Declining levels of occupancy may cause some industry participants to sound the panic alarm. However, it is important to note that the underlying strength of the U.S. economy continues to generate the desire and need to travel. The demand for lodging accommodations is projected to expand in all 59 Hotel Horizons markets in both 2016 and 2017. Any hint of a slowdown can be attributed to the influence of the new supply, which is to be expected given where we are at in the lodging cycle.
Despite the occupancy declines, most U.S. markets will continue to achieve occupancy levels well above their long-run averages in both 2016 and 2017. Accordingly, CBRE Hotels is forecasting that average daily room rates (ADRs) will increase on a national level in excess of five percent both this year and next. Locally, 24 of the 59 Hotel Horizons markets will enjoy ADR growth in excess of five percent in both 2016 and 2017
Given the lofty occupancy levels, the pendulum of pricing power remains tiled towards producers. Further providing a boost to room rates is an anticipated rise in the pace of inflation. In 2016, the Consumer Price Index (CPI) is expected to grow at three percent, and the core CPI at 1.9 percent.
There is a double-edge to the rising levels of employment and inflation. An increase in both of these metrics benefits lodging demand and pricing, but they also will put pressure on the amount hotels will have to pay for labor, goods, and services.

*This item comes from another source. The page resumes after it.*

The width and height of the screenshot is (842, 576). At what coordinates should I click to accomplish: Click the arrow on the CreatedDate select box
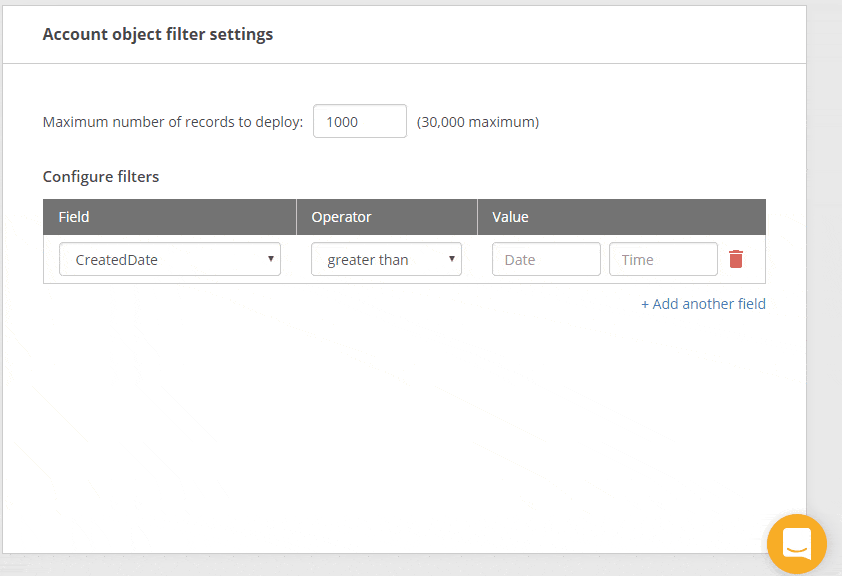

High occupancy levels do not always guarantee strong growth in ADR. Hotels in the cities of New York and Miami are forecast to achieve occupancy levels of 83.8 percent and 76.8 percent respectively in 2016, yet ADRs in these markets are projected to grow below the national average – 1.4 percent in New York and 4.0 percent in Miami. What these two markets have in common are increases in the supply of traditional hotel rooms greater than six percent, plus a significant supply of Airbnb units. A recent study by CBRE Hotels’ Americas Research found that the ratio of active Airbnb units to hotel rooms is greater than 10 percent in these cities.